National Post (National Edition)
B.C. PENSION PEN GIANT IN SEC COMPLIANCE COMPL OVERSIGHT.
B.C. Investment Management
One of Canada's largest pension funds “inadvertently omitted” all of its Canadian holdings from a recent disclosure it made to the U.S. Securities and Exchange Commission, failing to include about US$2.46 billion in investments.
British Columbia Investment Management Corp. made the omission in February, when it submitted its disclosures for the three months ended Dec. 31. The pension fund, which has $145.6 billion in assets under management, failed to disclose holdings in 98 companies, primarily across Canada's energy, banking and mining sectors.
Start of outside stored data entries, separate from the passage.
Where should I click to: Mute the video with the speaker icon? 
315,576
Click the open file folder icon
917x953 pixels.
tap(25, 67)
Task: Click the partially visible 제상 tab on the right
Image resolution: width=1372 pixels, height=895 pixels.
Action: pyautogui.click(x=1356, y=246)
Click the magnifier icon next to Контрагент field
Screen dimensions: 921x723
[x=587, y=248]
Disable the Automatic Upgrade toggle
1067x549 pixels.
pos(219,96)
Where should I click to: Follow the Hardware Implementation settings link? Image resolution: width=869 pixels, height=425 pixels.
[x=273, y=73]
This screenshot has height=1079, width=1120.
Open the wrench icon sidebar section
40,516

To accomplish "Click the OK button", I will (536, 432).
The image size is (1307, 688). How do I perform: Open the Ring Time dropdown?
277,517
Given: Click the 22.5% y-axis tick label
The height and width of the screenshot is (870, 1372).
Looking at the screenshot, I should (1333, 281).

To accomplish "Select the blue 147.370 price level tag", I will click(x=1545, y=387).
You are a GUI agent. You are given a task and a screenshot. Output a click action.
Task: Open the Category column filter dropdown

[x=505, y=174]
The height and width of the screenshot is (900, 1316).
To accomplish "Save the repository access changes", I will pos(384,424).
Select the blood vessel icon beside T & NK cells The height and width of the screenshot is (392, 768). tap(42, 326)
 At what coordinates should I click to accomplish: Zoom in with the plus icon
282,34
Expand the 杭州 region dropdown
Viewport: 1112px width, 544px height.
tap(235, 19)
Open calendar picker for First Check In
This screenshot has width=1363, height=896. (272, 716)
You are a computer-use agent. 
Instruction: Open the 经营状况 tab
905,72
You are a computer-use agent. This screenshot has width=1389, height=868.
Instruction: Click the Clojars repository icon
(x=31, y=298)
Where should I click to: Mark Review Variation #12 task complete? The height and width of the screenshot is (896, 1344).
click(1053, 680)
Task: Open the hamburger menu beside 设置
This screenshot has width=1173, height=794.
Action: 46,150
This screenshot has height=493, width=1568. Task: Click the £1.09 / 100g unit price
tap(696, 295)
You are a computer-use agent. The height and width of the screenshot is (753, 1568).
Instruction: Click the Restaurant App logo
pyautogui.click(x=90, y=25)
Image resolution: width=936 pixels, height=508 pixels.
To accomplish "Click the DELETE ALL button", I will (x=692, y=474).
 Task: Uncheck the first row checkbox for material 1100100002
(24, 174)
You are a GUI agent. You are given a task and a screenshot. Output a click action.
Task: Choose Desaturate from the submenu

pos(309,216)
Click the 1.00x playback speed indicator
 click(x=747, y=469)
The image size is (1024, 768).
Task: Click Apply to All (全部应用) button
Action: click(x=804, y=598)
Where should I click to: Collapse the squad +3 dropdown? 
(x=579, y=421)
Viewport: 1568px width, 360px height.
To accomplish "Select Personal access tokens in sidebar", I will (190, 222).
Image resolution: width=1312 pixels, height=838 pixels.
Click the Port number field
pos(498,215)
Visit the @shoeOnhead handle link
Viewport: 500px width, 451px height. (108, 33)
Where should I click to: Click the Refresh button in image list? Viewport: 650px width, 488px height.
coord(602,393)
The Canadian holdings accounted for more than 20 per cent of its total disclosed investments.
BCI, which manages the pensions of B.C.'s public sector workers, said it only discovered that it had omitted these investments following inquiries from the Financial Post about its disclosed holdings in Canadian energy companies, which appeared to decline to zero in the final quarter of 2018.
“As a result of your query, we have discovered that the holdings you listed were inadvertently omitted from the filing,” BCI Director of Corporate Communication Gwen-Ann Chittenden said in an email.
A second look at the disclosure revealed that names BCI has consistently disclosed owning for years such as Toronto Dominion Bank, Canadian National Railway and Rogers Communications Inc. were also missing.
More than two weeks later, BCI corrected the errors in its Dec. 31 filing with an amendment. The errors, BCI said, were a result of a “data filter” that “omitted Canadian-domiciled inter-listed securities.”